NEWS FROM SPE ATCE 2013 New SPE president sets ambitious agenda for 2014
BY KURT ABRAHAM, Executive Editor
NEW ORLEANS -- If initial comments are any gauge, the Society of Petroleum Engineers will be in good hands, under the leadership of its new president for 2014. Jeff Spath, V.P. for Industry Relations at Schlumberger, took over the SPE’s leadership reins from outgoing President Egbert Imomoh of Afren during the President’s Luncheon Wednesday at the organization’s Annual Technical Conference and Exhibition. A 30-year industry veteran, Spath comes to SPE’s top spot with solid credentials, having earned BS and MS degrees in petroleum engineering from Texas A&M University, as well as a PhD from the Mining University of Leoben in Austria. He holds 14 patents and was an SPE Distinguished Lecturer during 1999-2000. Spath also served as SPE’s technical director of Management and Information during 2005-2008, and he was elected an SPE Distinguished Member in 2011.
“Our balance sheet is strong, and SPE can do even more in the future,” said Spath, who laid out an ambitious agenda for the organization during 2014. “One goal would be further globalization of the society. There is no doubt that SPE has made huge strides internationally from what was once a mostly North American society. Today, more than half of our members reside outside North America.” He advocated following the activity trends of the industry by focusing on “emerging regions” that include the Arctic, Greenland, East Africa, the Caspian and others.

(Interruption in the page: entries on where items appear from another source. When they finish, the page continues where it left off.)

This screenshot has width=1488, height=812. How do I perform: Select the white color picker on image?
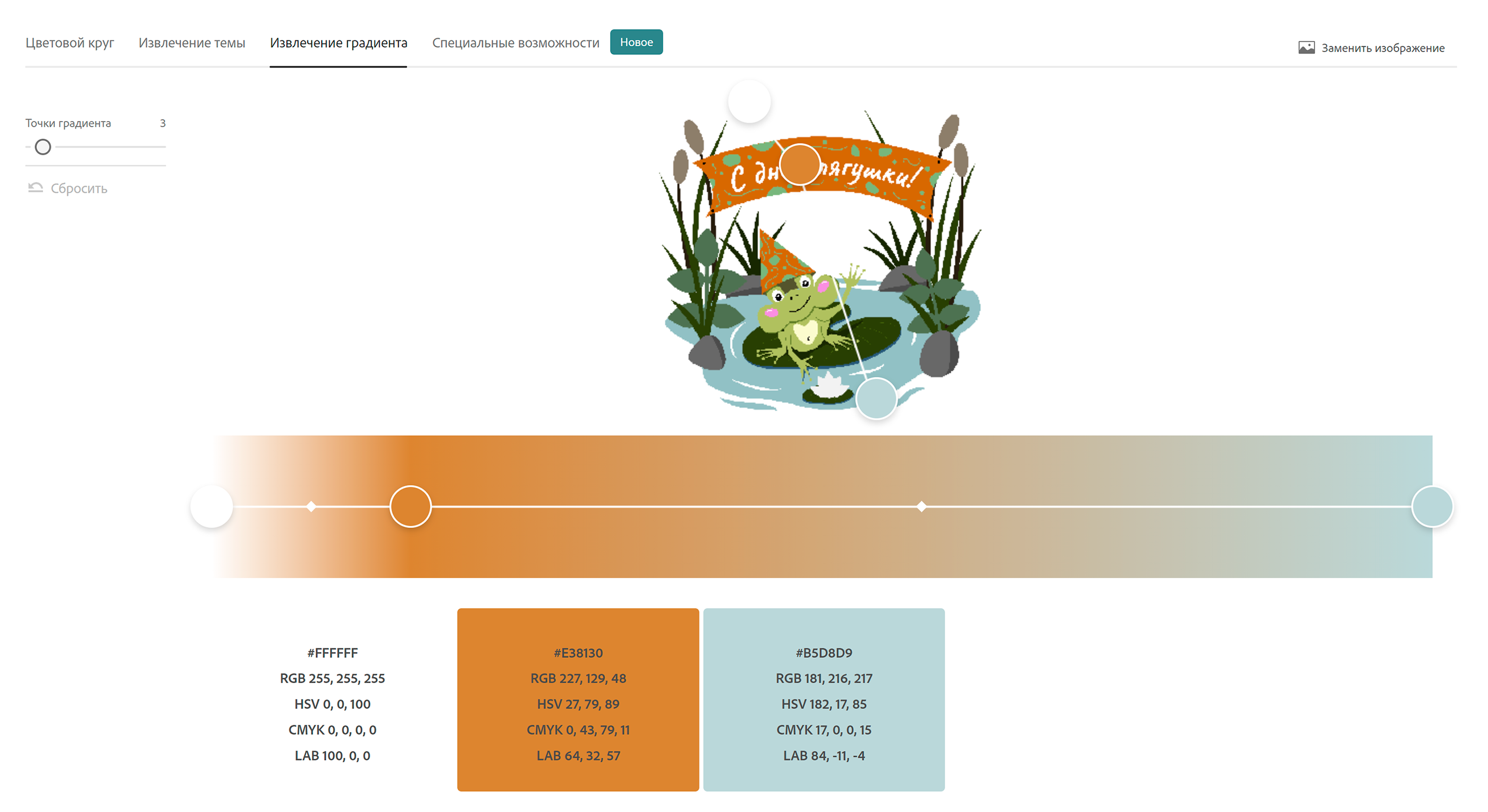pos(749,102)
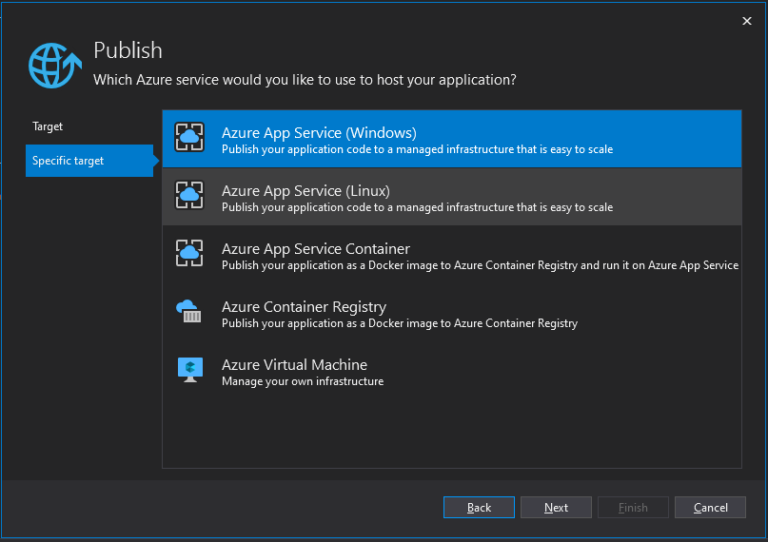Click the Azure Container Registry icon

click(189, 311)
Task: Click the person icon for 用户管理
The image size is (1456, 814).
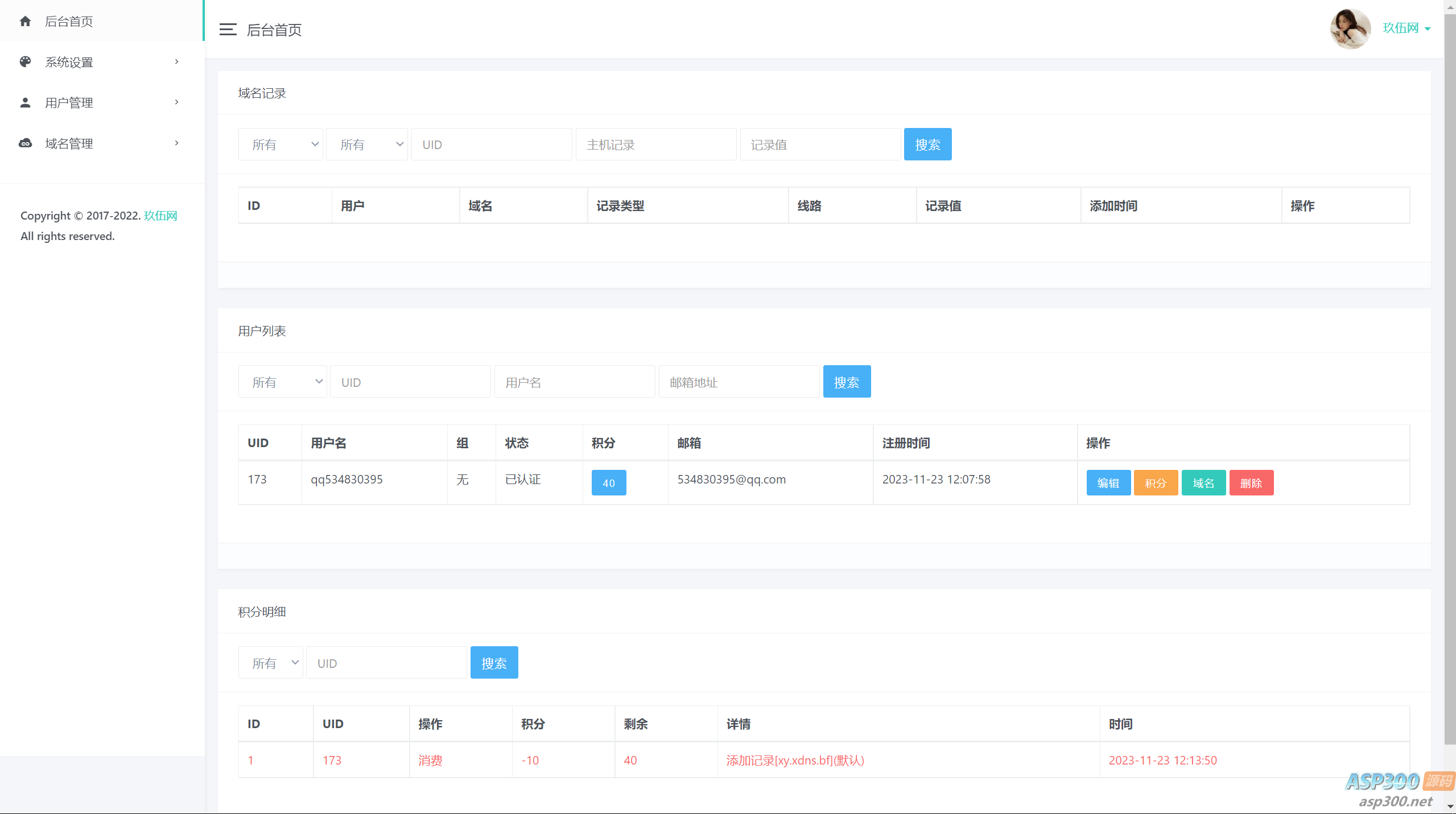Action: [25, 103]
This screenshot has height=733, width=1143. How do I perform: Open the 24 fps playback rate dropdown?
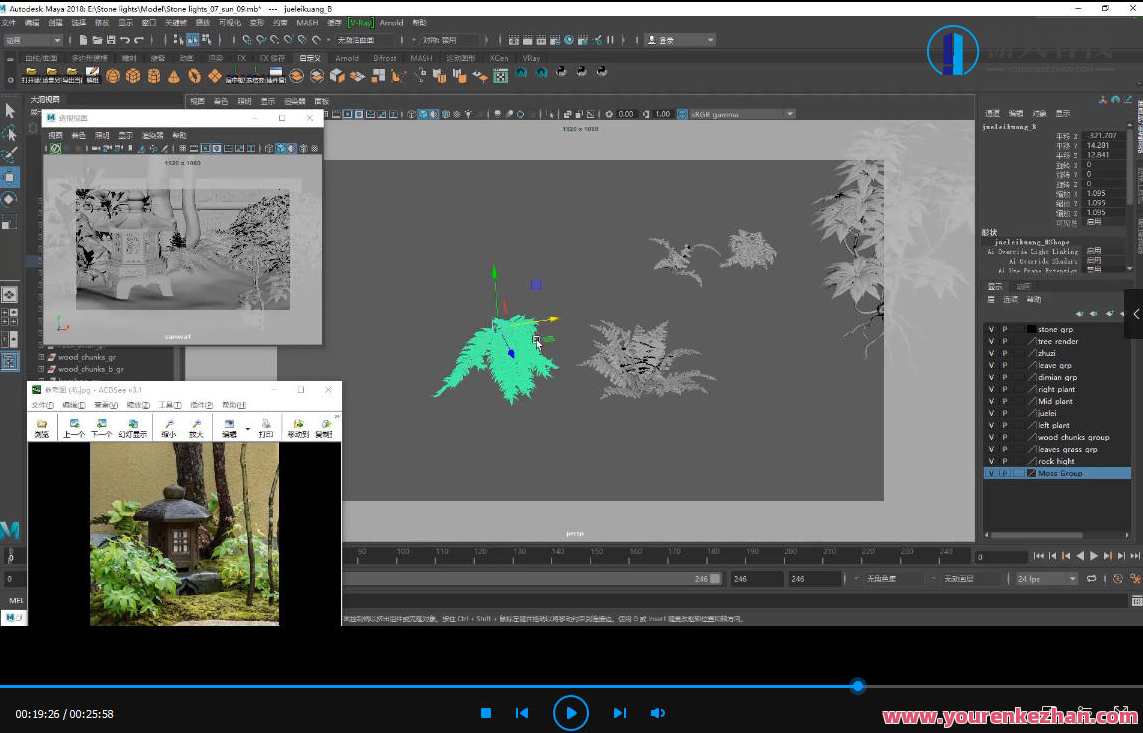(1043, 578)
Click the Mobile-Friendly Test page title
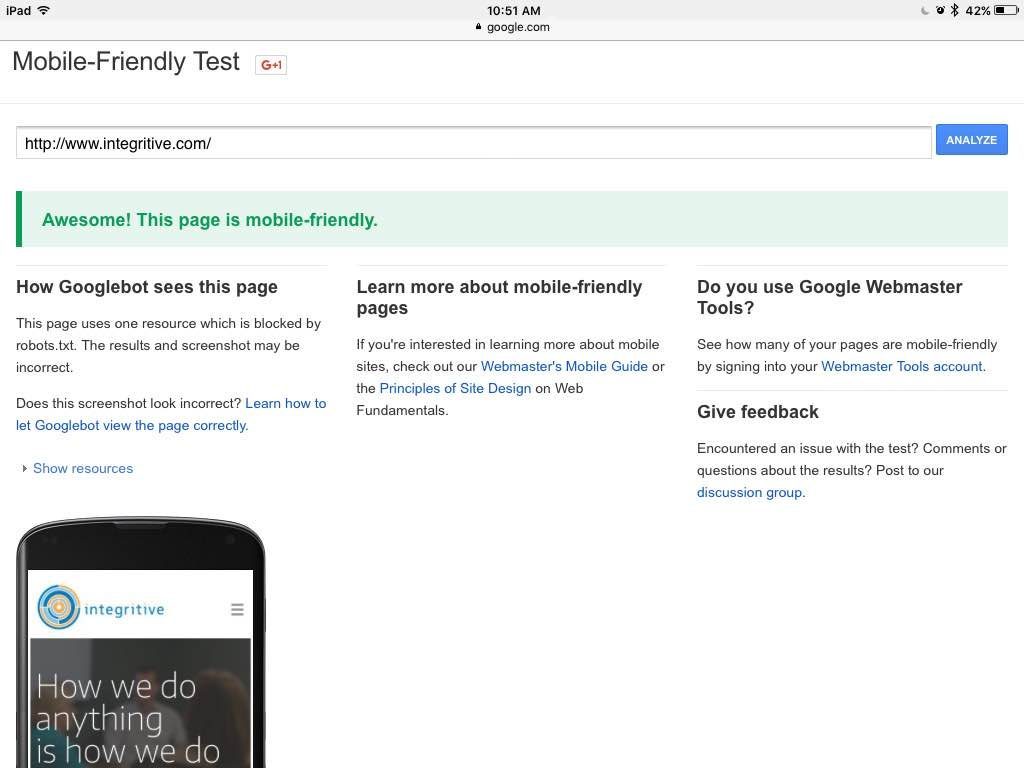 (126, 62)
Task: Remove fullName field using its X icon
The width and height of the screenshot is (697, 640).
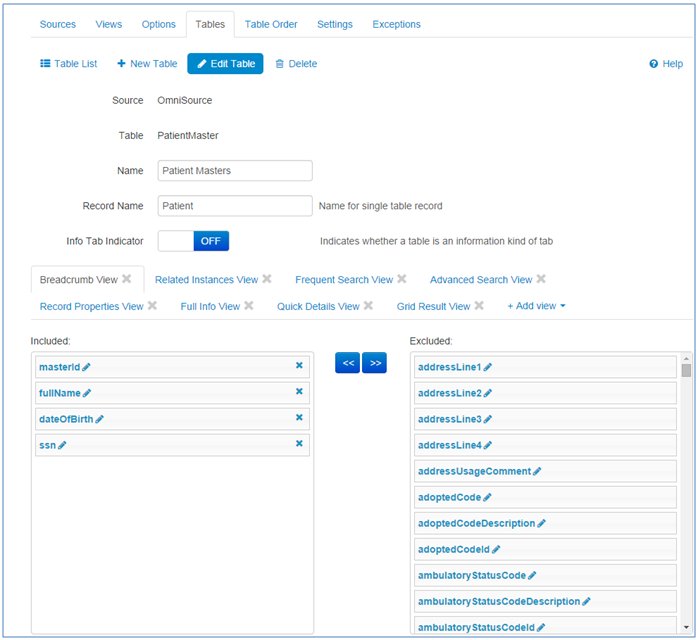Action: pyautogui.click(x=299, y=392)
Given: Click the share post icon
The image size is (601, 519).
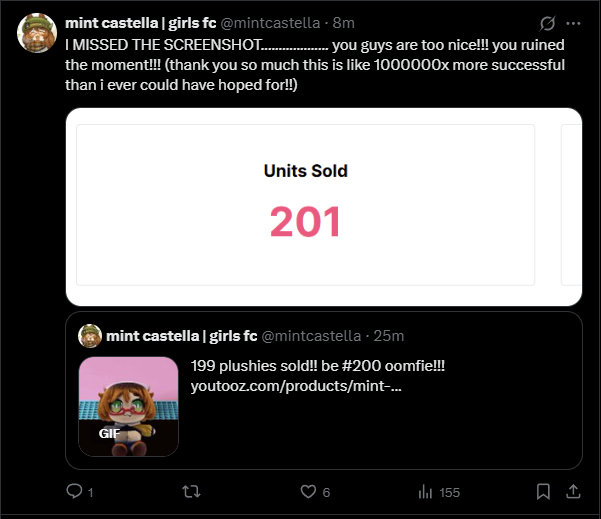Looking at the screenshot, I should click(x=574, y=491).
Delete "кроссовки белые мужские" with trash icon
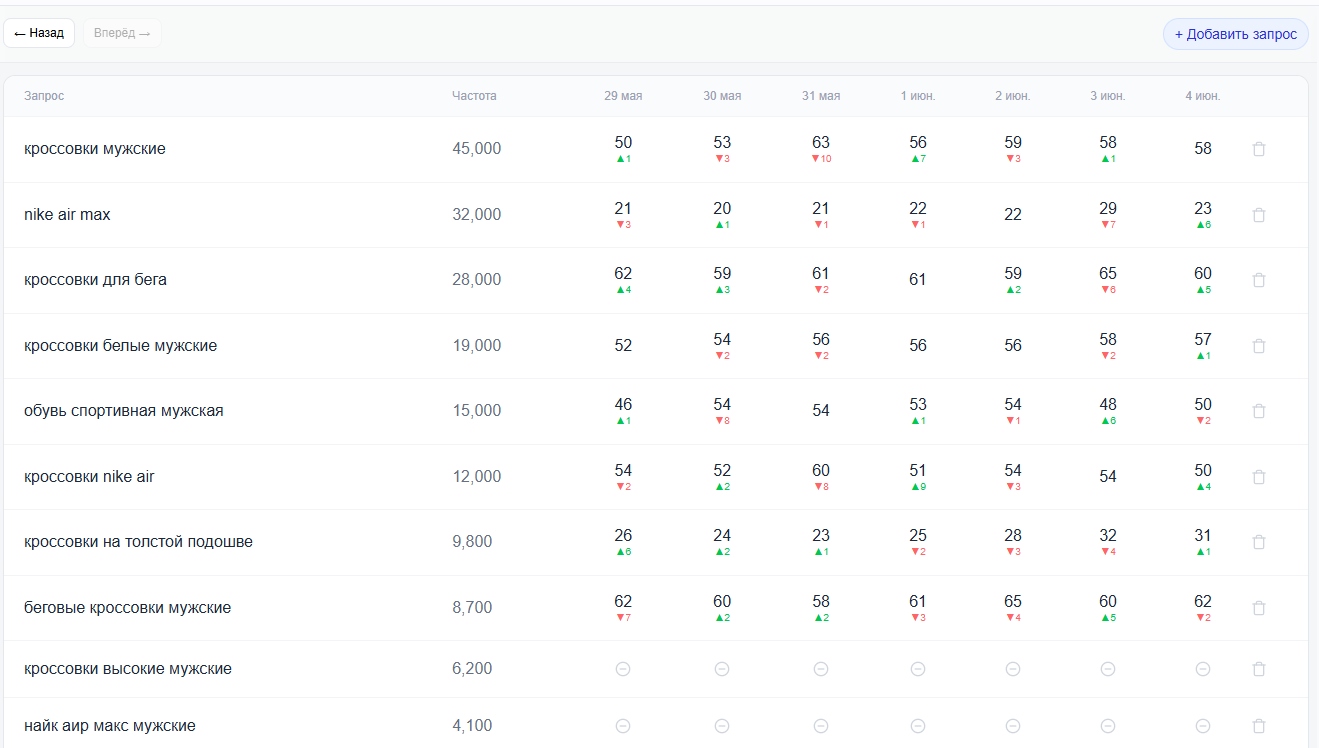The image size is (1319, 748). (x=1259, y=346)
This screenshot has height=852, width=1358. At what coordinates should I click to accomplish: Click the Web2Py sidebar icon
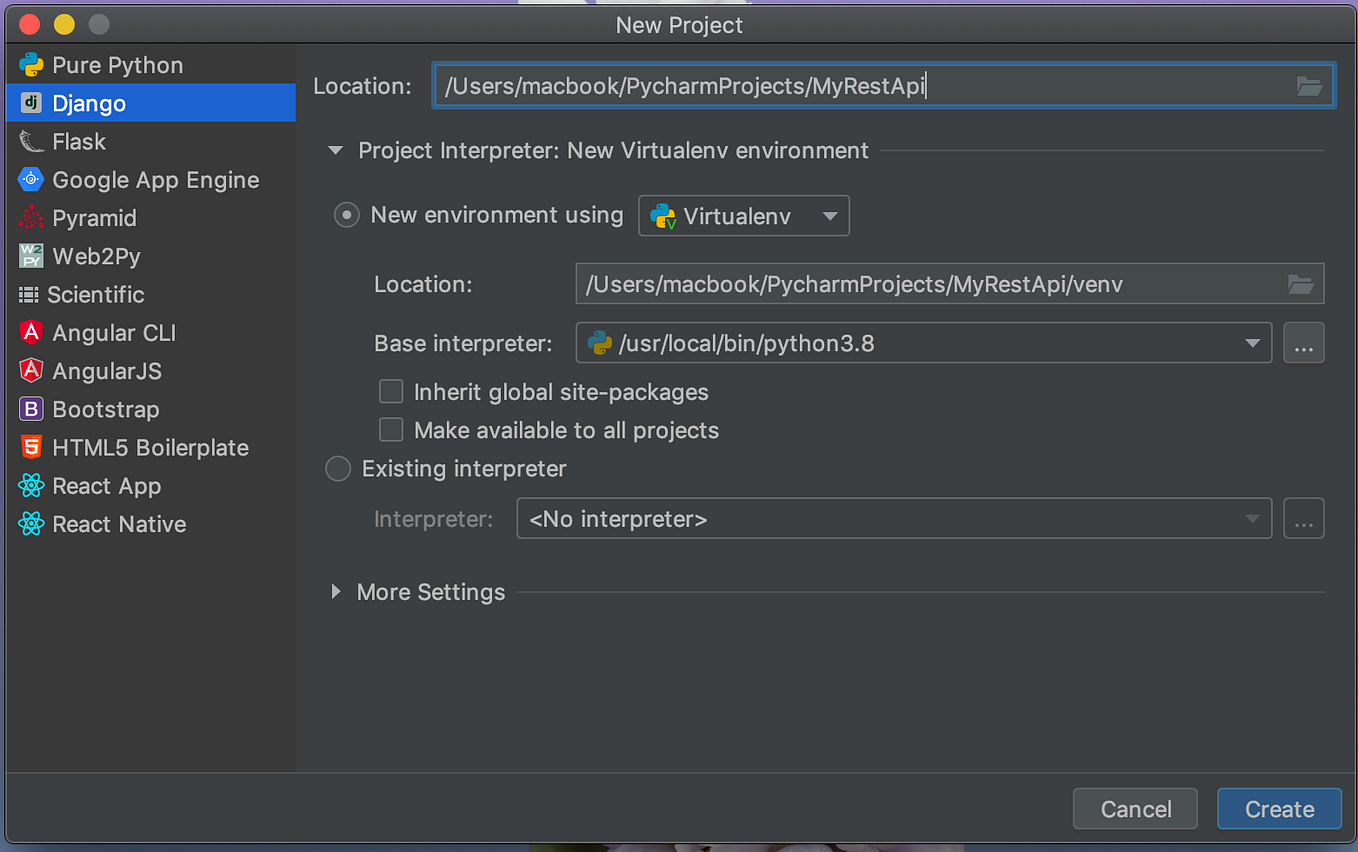tap(32, 256)
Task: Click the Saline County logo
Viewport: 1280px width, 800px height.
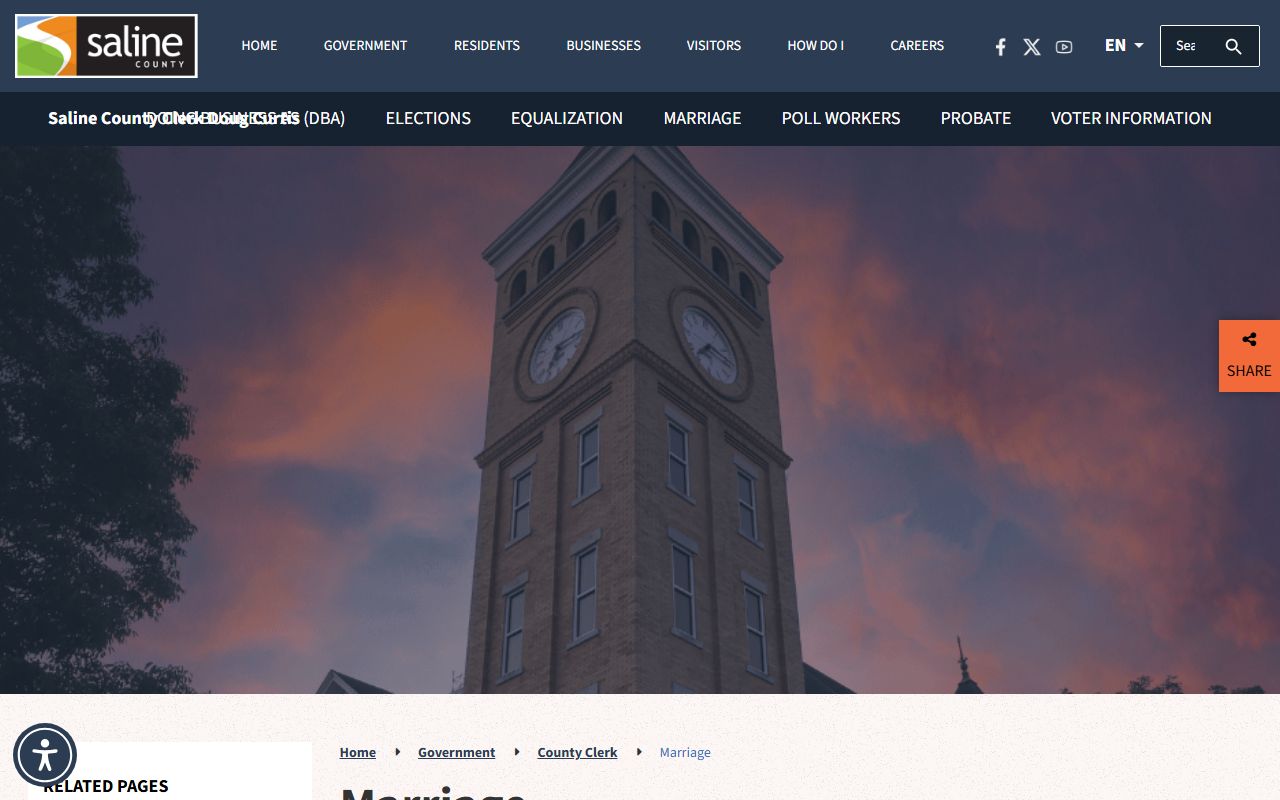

“Secondly, we need to increase the degree to which SPE collaborates and cooperates with other organizations and institutions, including other industries,” continued Spath. “SPE has an incredible reputation as a professional society, and I want to capitalize on this reputation.” Another goal that he intends to work on is expansion of educational opportunities for young people, so that they can enter the upstream oil and gas industry. “Right now, there are only two countries that graduate more petroleum engineers than they employ, and those are Venezuela and China. Everywhere else, in the world, the industry is screaming for more petroleum engineering graduates.” He went on to say that the biggest problem in graduating more students is not the young people, themselves, but the lack of sufficient instructors. “We need to work on attracting and retaining petroleum engineering faculty,” said Spath. “The industry needs more graduates, but there is not enough faculty to teach the people.” He suggested that one solution might be to encourage more 50-plus-year-old industry professionals to go into teaching at the universities. He also is working on convincing the deans at leading engineering schools to drop a requirement that faculty members must have PhD’s to teach undergraduates.
Spath also wants to improve “the dissemination of technical information. One thing that we’re focusing on is the quality of technical material.” He said that SPE will also focus on more proactive education of the public about all the many good benefits that the upstream industry brings to society.